Wednesday, December 7, 2022

Vladimir Pokhiko has been credited as a developer of the popular puzzle video game Tetris

An Investigation discovery docuseries dubbed the "Tetris Murders" is re-examining the 1998 murders of Vladimir Pokhiko, developer of the classic video game Tetris, and his family.

On Sept. 22, 1998, Pokhiko and his wife and son were found stabbed to death in their home in Palo Alto, California, with an apparent suicide note found nearby which "I've been eaten alive. Vladimir. Just remember that I am exist. The davil." While the deaths were ruled a murder-suicide by medical examiners, retired Palo Alto Crime Scene Investigation (CSI) tech Sandra Brown was immediately suspicious of the official statement. Brown said, “when I went inside…I saw some things that didn’t line up for me personally…and it wasn’t just me, it was a couple of others."

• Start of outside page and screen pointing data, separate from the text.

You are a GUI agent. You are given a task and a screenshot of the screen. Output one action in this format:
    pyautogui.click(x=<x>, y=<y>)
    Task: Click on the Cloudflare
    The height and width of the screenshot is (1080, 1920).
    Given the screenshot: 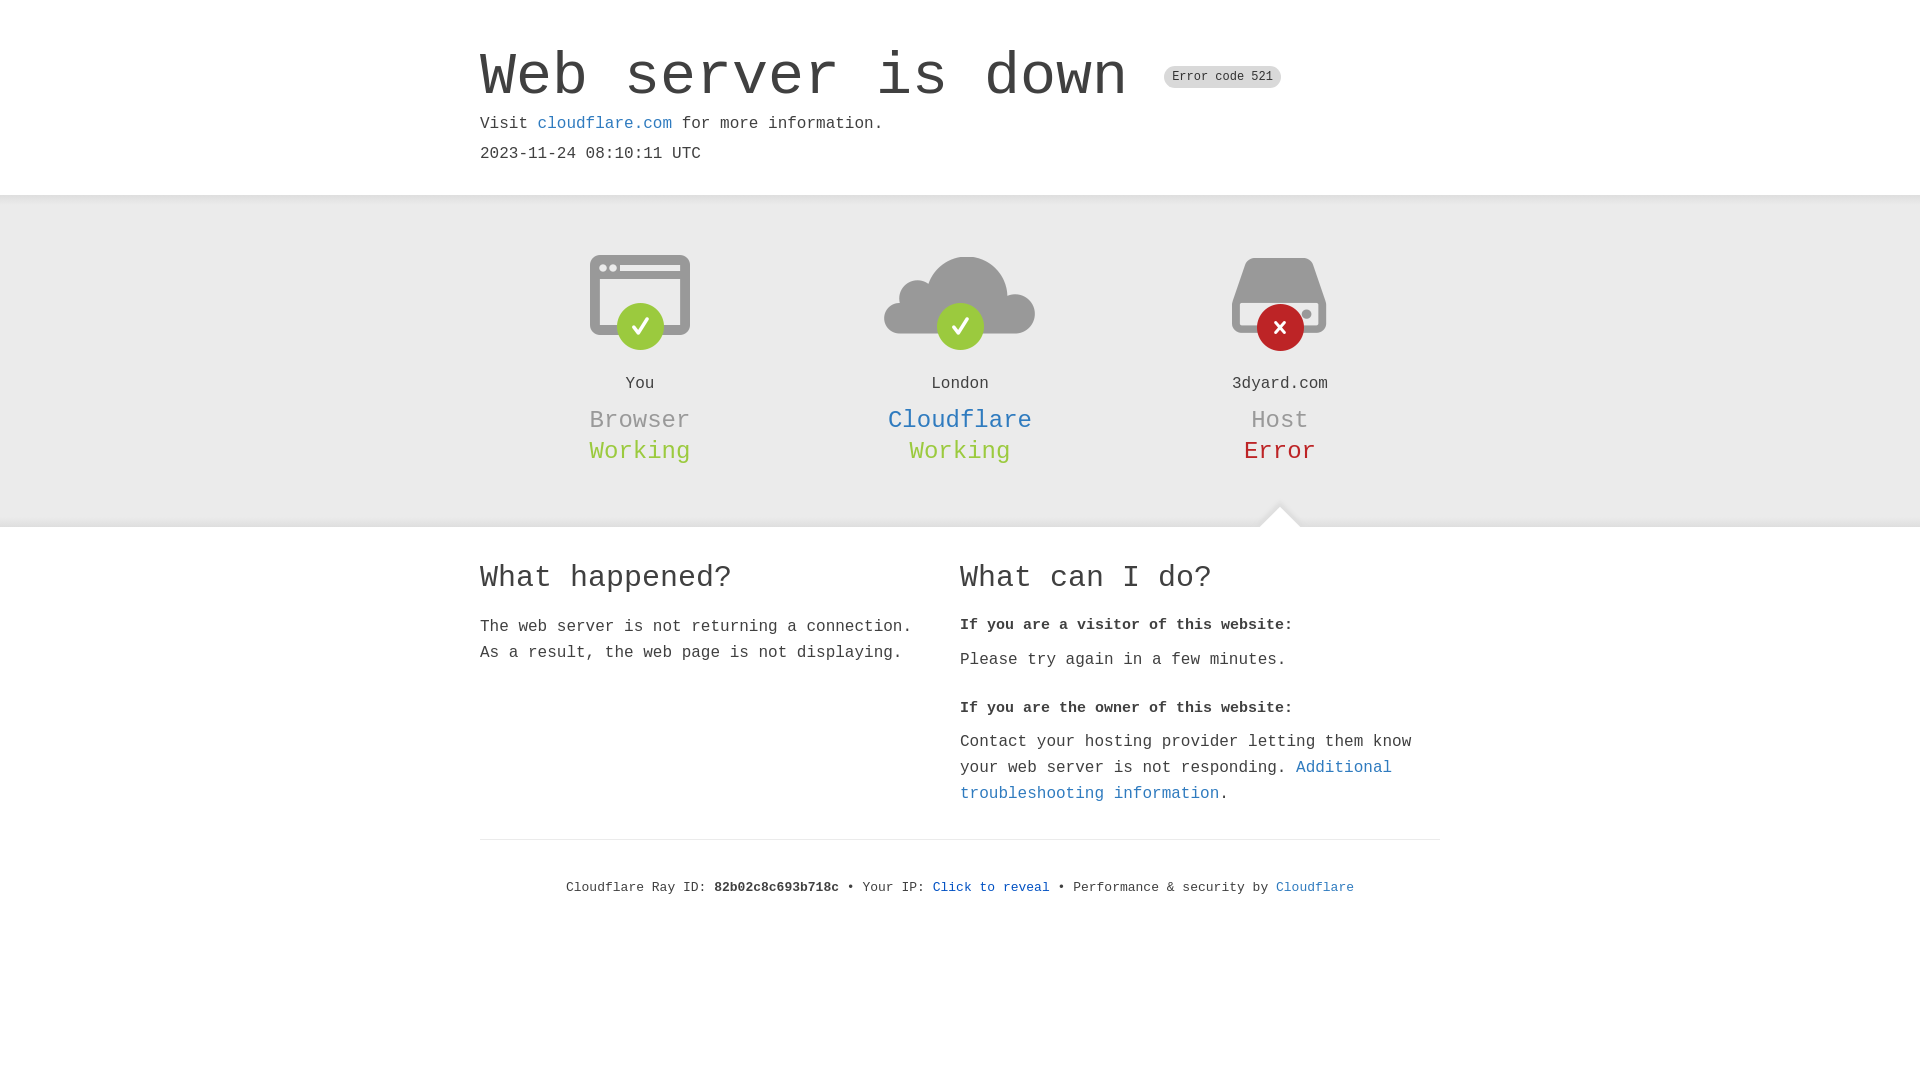 What is the action you would take?
    pyautogui.click(x=960, y=420)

“The blood spatter bothered me, it was too low on the door,” Brown stated adding, “the weapons were strange, but what was really bothering me was the next day the FBI came into our case. The FBI’s a good organization, but they don’t come into bedroom community homicides…they don’t get into a case where a husband kills his wife and his child.”

In the docuseries, hints of a much more far-reaching conspiracy with "dark connections to Russia" are unveiled. “Twenty-four years later, I’m looking at this case and I see a subpoena that was issued the day after we got that case from the FBI…and the title on that subpoena was ‘The FBI San Francisco Russian Racketeering Unit,’” Brown explained. Interviews with the homicide investigation team and family members of the deceased are featured as they posit new theories intended to challenge the prevailing "murder-suicide" theory.

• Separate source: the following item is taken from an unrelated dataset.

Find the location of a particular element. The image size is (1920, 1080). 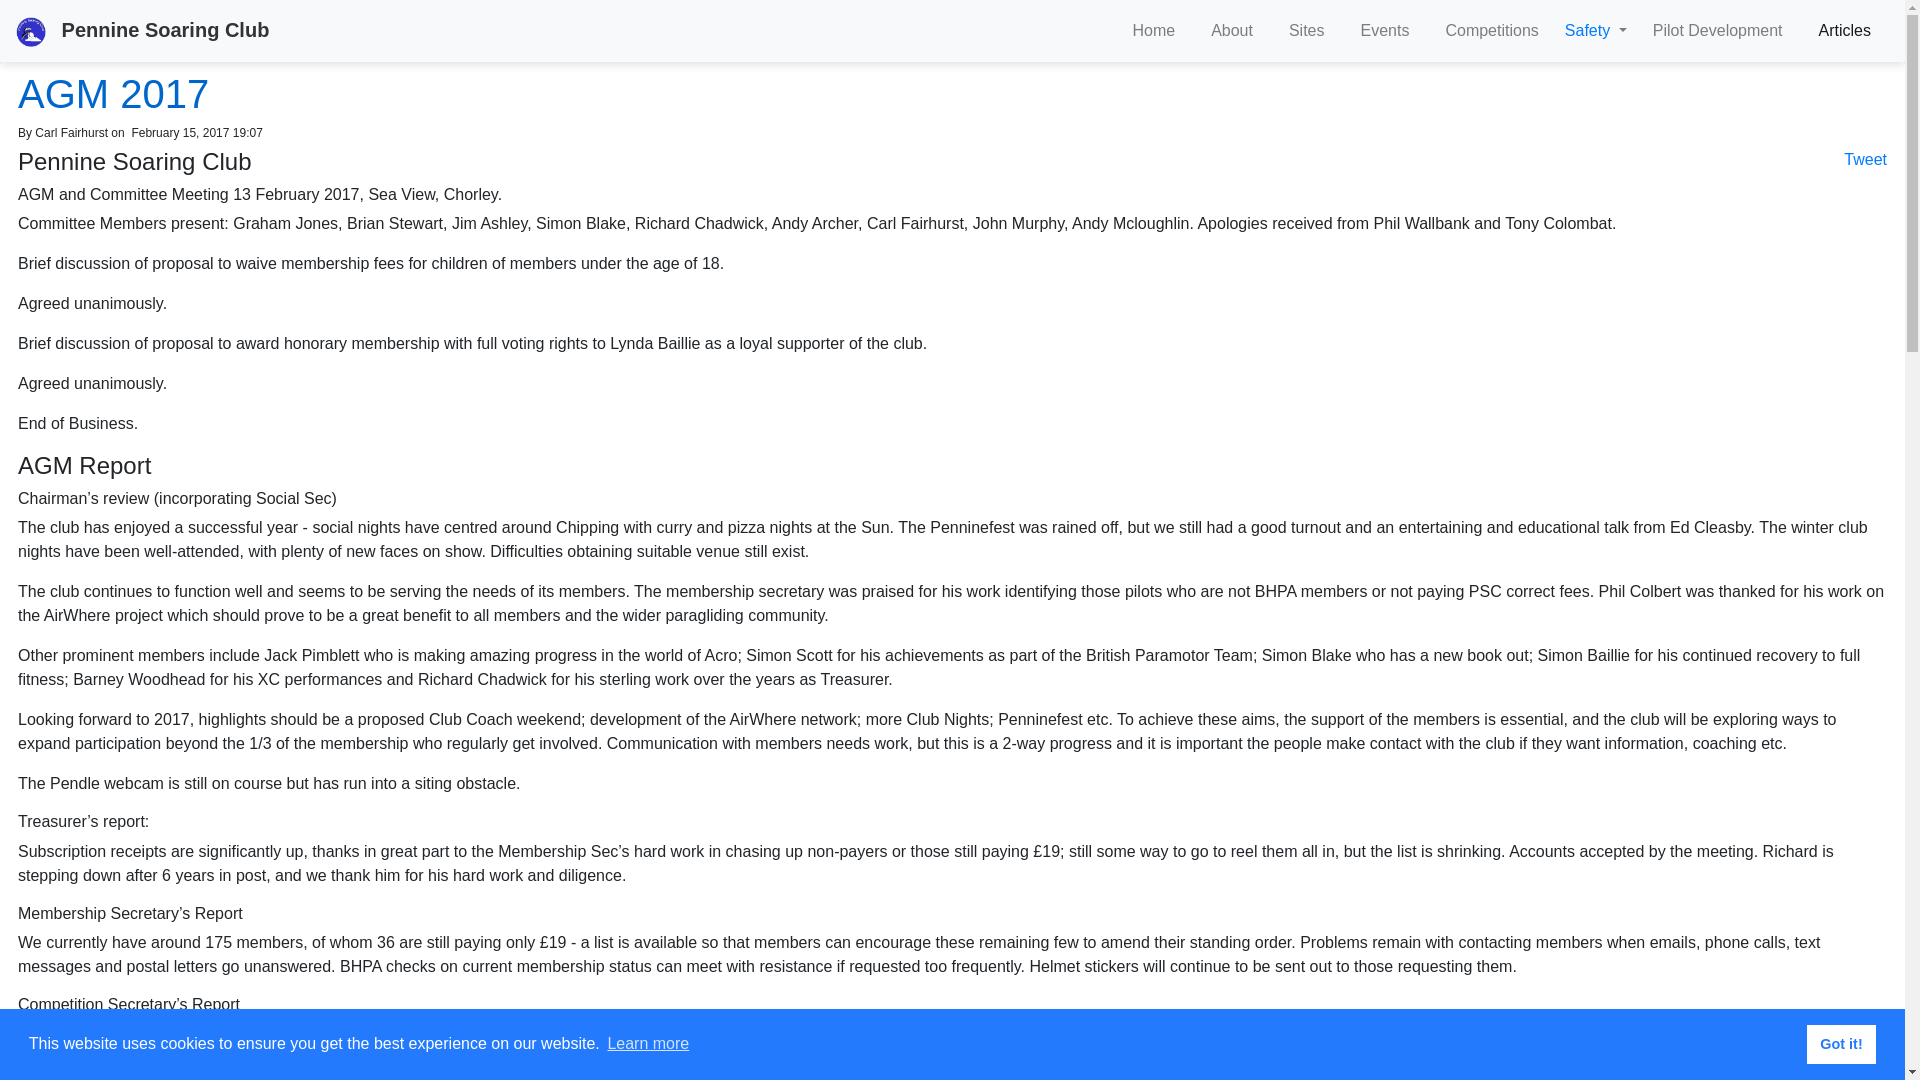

Discovery spokesperson Jason Salamis further states that “For the first time, ‘The Tetris Murders’ takes viewers inside the mystery surrounding this grisly murder-suicide. When the very detectives who first investigated this terrible crime discover new evidence decades later, they piece together a crime that could be even more sinister than previously believed and possibly part of an insidious conspiracy reaching all the way behind the Iron Curtain."

“The Tetris Murders” aired Monday at 9 PM Eastern Standard Time on Investigation Discovery and Discovery Plus.